I’m encountering an issue while trying to copy files from an SFTP server to Blob Storage using Azure Data Factory (ADF) Copy Activity. The specific error message I’m receiving is as follows:
ErrorCode=DelimitedTextMoreColumnsThanDefined,’Type=Microsoft.DataTransfer.Common.Shared.HybridDeliveryException,Message=Error found when processing ‘Csv/Tsv Format Text’ source ‘CRM_XXX_###.CSV’ with row number 1140713: found more columns than expected column count 369.,Source=Microsoft.DataTransfer.Common,’
Context:
- I’m using Azure Data Factory to copy CSV files from an SFTP server to Azure Blob Storage.
- The CSV file ‘CRM_XXX-###.CSV’ is quite large and contains many rows (3.8 GB).
- The specified column count in the dataset schema is 369.
Problem:
- The error occurs at row number 1,140,713 where it seems to find more columns than expected (more than 369 columns).
- This error halts the copy activity, preventing the file from being fully processed and copied.
Steps I’ve Taken:
- Checked the dataset schema in ADF to ensure the column count is set to 369.
- Verified the CSV file format and structure to confirm it adheres to the expected column count.

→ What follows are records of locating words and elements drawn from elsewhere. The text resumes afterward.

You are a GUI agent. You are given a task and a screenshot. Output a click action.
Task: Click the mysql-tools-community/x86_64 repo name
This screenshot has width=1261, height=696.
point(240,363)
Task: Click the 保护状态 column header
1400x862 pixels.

- Tried to locate and inspect the problematic row (1,140,713) in the CSV file but couldn’t identify any anomalies manually as the file is too big.
Questions:
- What could be causing this discrepancy in the column count?
- Are there any best practices or tools to handle or preprocess large CSV files to avoid such issues in ADF?

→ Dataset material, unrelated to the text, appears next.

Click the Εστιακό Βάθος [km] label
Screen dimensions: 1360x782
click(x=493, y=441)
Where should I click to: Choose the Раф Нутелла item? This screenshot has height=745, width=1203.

- Is there a way to configure ADF to skip or log the problematic rows instead of failing the entire copy activity?
Additional Information:
- The source file is quite large (several million rows).
- Manually inspecting the entire file is not feasible due to its size.
Any insights or suggestions on how to resolve or work around this issue would be greatly appreciated!